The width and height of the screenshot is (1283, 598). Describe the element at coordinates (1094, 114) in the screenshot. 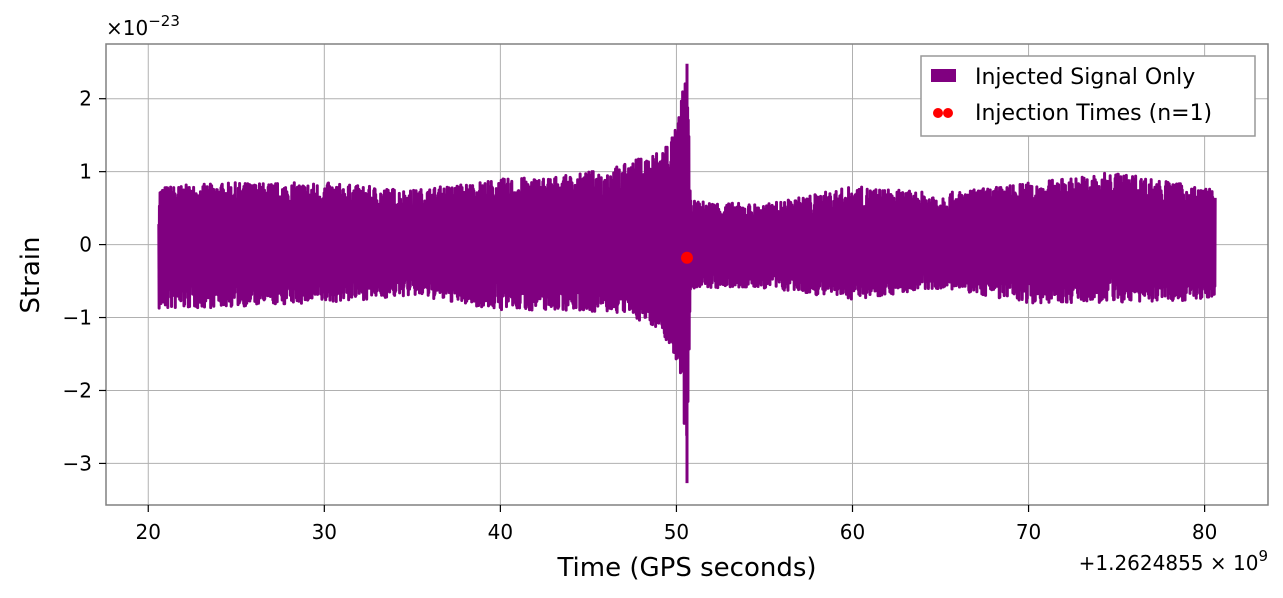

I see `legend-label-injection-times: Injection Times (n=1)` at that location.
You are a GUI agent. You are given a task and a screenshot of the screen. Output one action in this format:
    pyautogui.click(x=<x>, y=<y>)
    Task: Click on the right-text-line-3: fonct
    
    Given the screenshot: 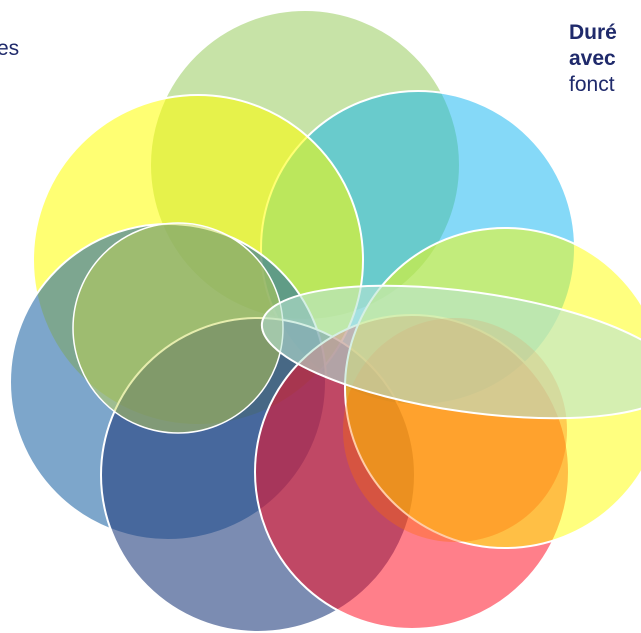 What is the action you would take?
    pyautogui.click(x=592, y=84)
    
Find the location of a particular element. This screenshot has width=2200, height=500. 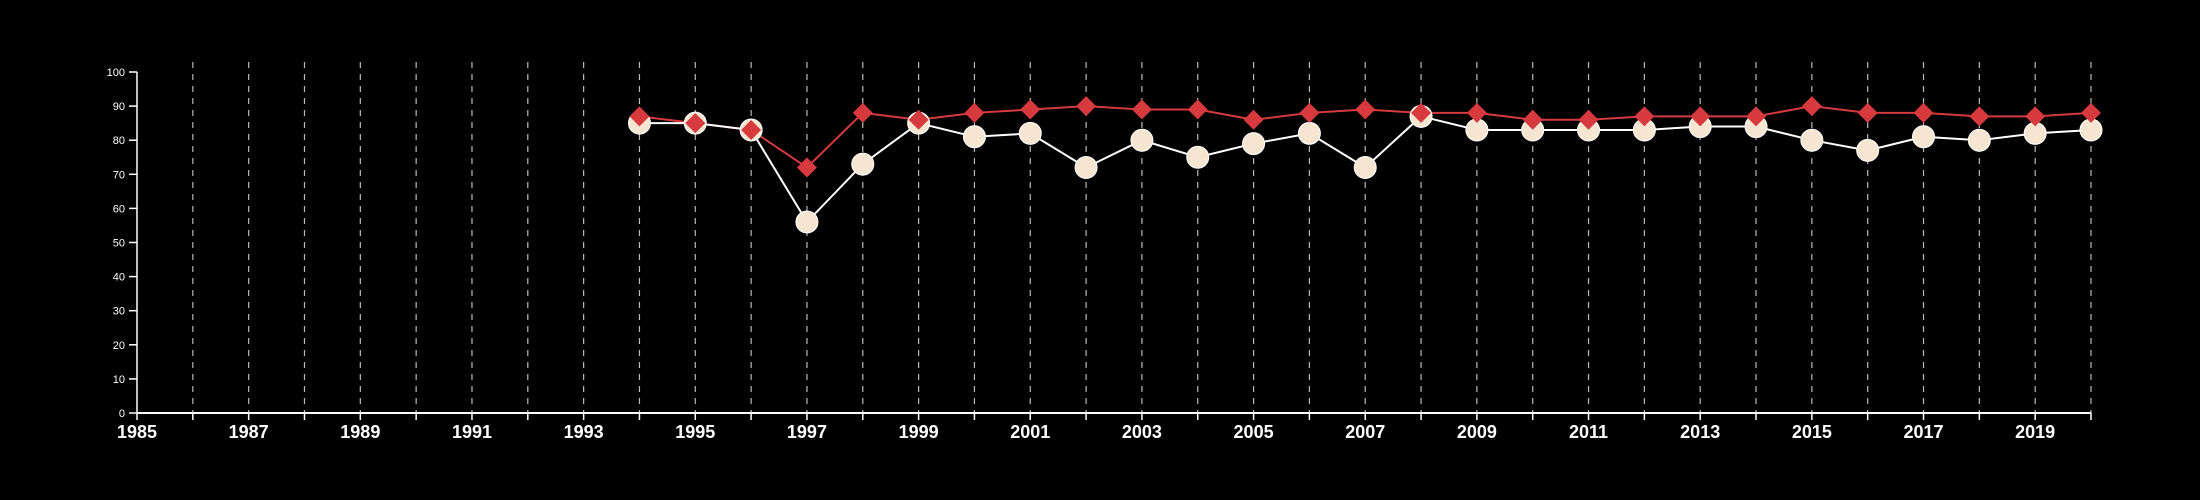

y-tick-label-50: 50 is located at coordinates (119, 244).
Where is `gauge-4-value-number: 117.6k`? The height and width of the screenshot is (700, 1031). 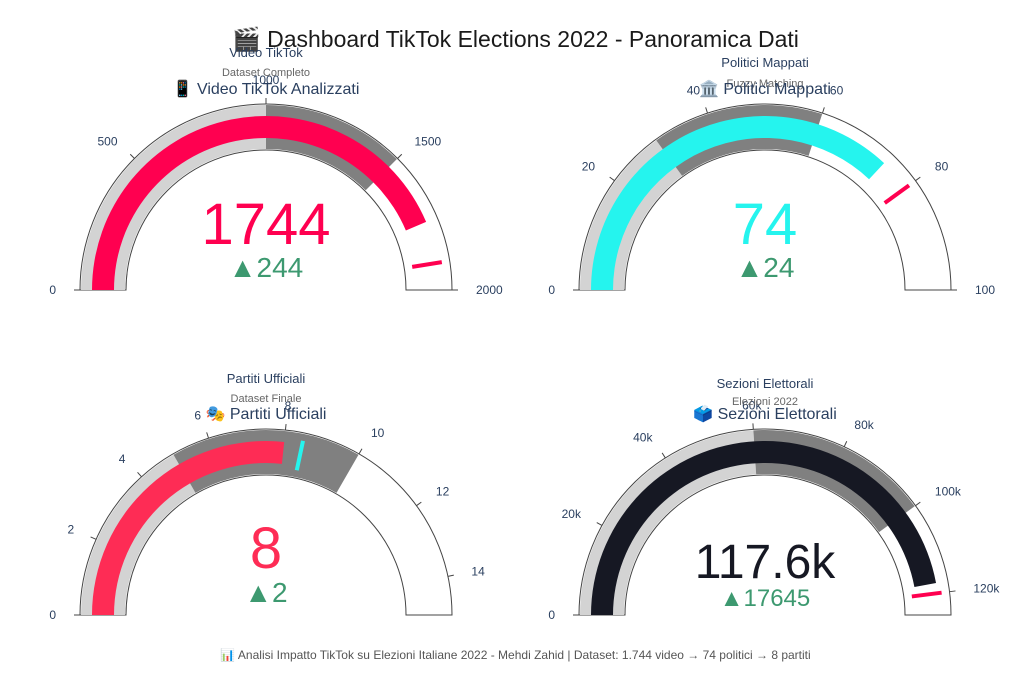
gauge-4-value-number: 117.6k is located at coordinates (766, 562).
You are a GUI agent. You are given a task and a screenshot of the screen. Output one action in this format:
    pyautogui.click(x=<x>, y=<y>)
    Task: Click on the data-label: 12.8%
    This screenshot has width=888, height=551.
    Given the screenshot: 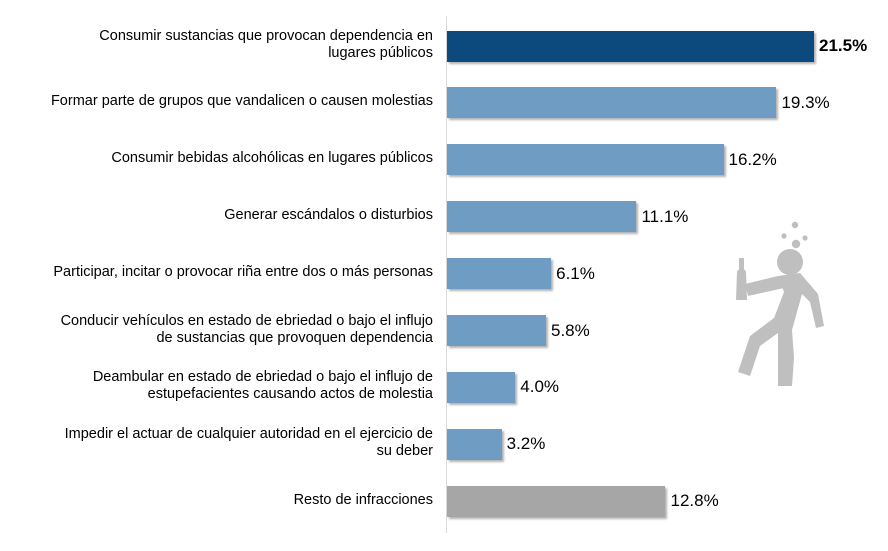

* * *

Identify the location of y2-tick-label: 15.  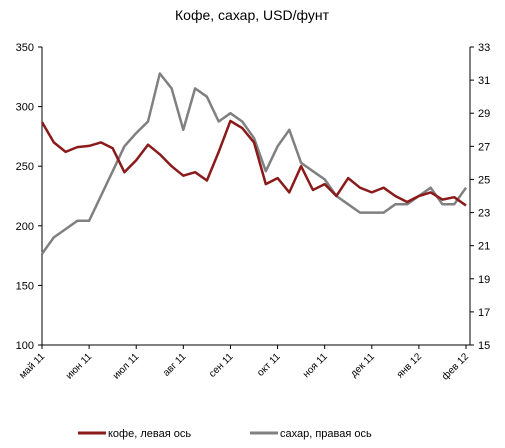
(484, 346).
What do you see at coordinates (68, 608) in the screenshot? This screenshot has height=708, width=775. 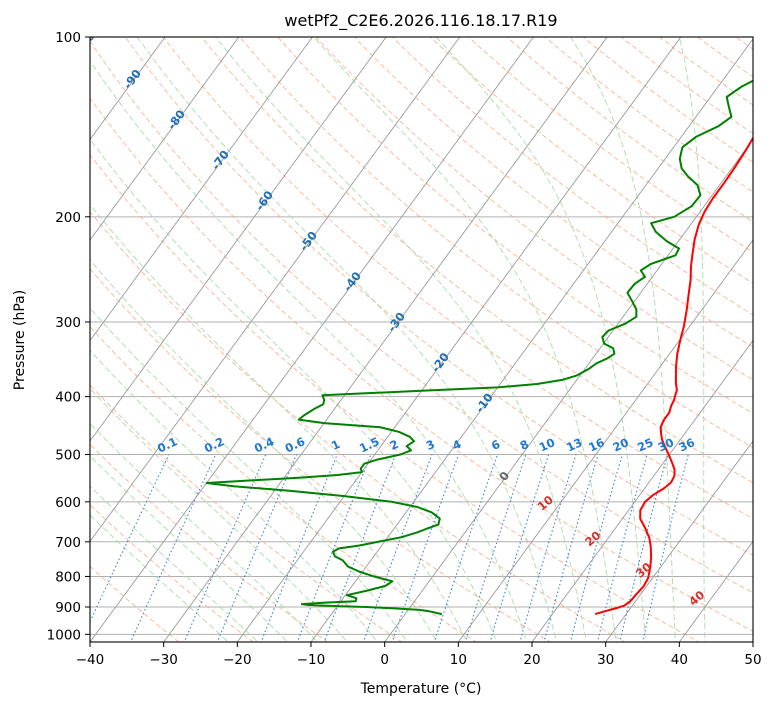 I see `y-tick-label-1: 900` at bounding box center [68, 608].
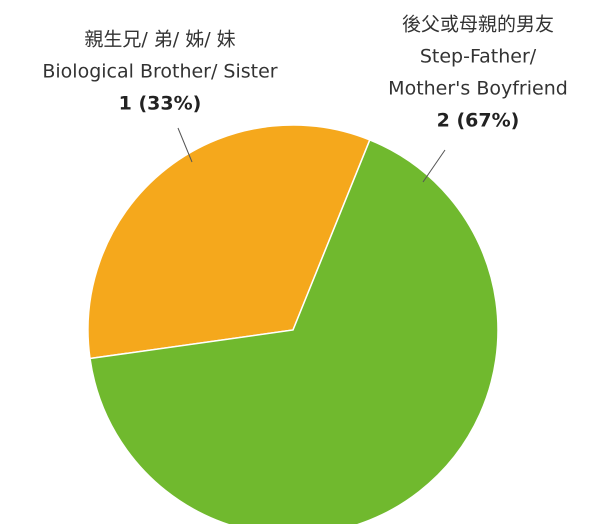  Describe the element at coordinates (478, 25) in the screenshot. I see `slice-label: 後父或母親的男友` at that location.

--

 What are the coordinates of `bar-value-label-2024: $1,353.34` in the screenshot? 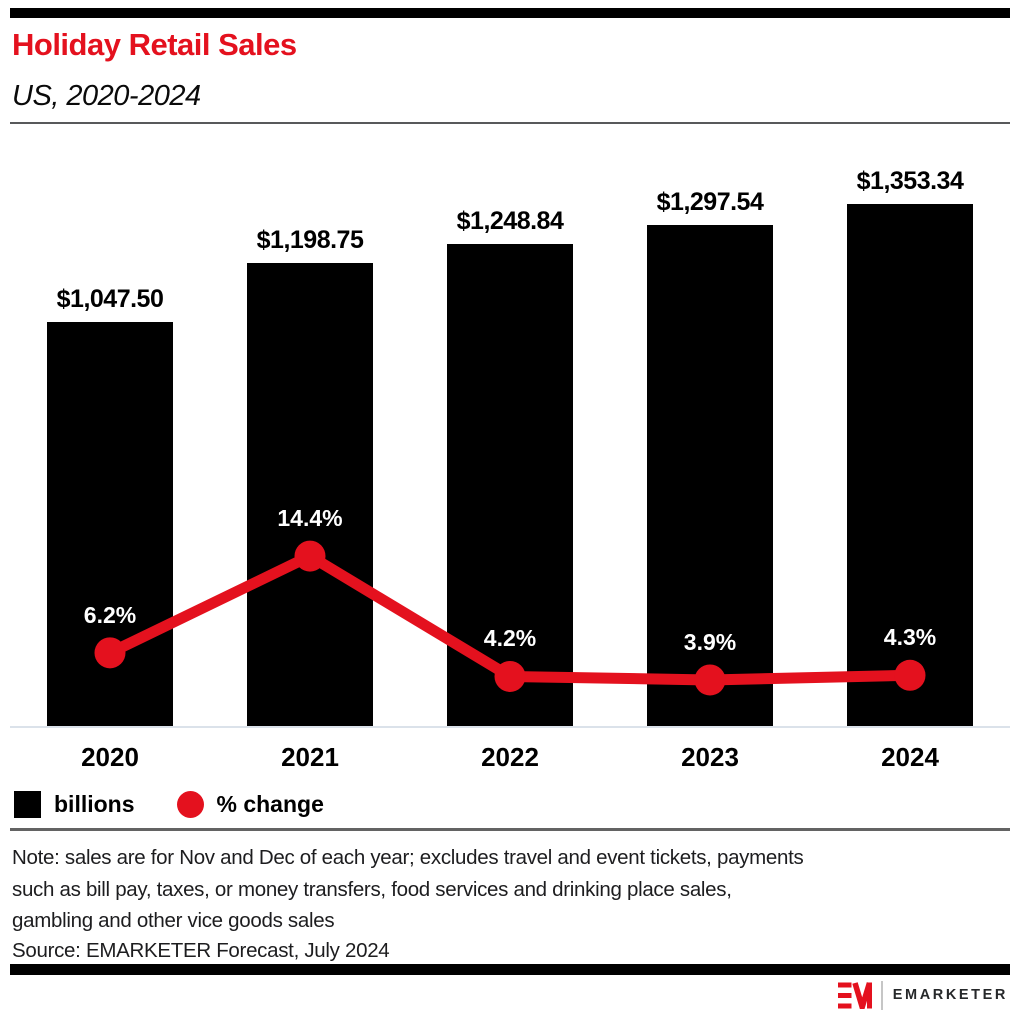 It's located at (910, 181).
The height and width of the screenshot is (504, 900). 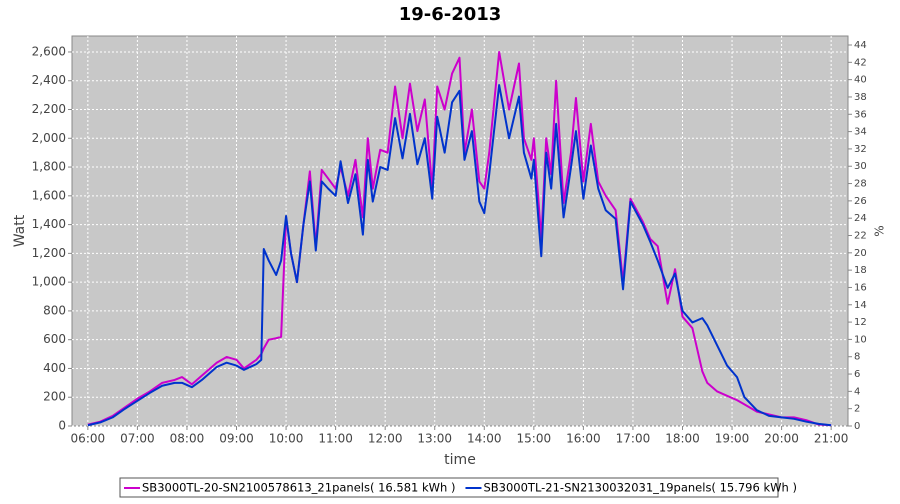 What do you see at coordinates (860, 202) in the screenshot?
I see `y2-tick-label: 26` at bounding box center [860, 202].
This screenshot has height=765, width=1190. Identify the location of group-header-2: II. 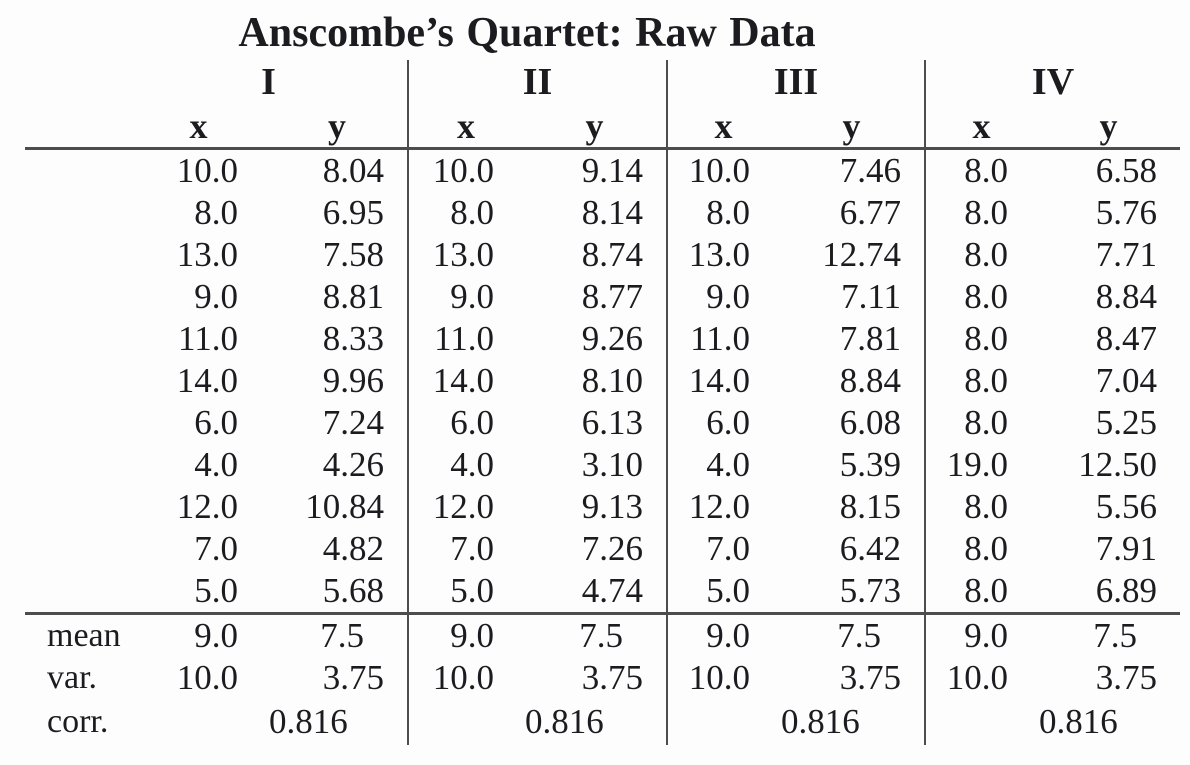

**THE PROBLEM**
Give the material from the line with "is (700, 1031)." to the line with "gauge-4-value-number: 117.6k is" as a JSON list of strings, one per line and with blank lines omitted. Exclude the pictures from the output.

**EXERCISE OUTPUT**
[
  "Where is `gauge-4-value-number: 117.6k`? The height and width of the screenshot is (700, 1031). ",
  "gauge-4-value-number: 117.6k is located at coordinates (766, 562)."
]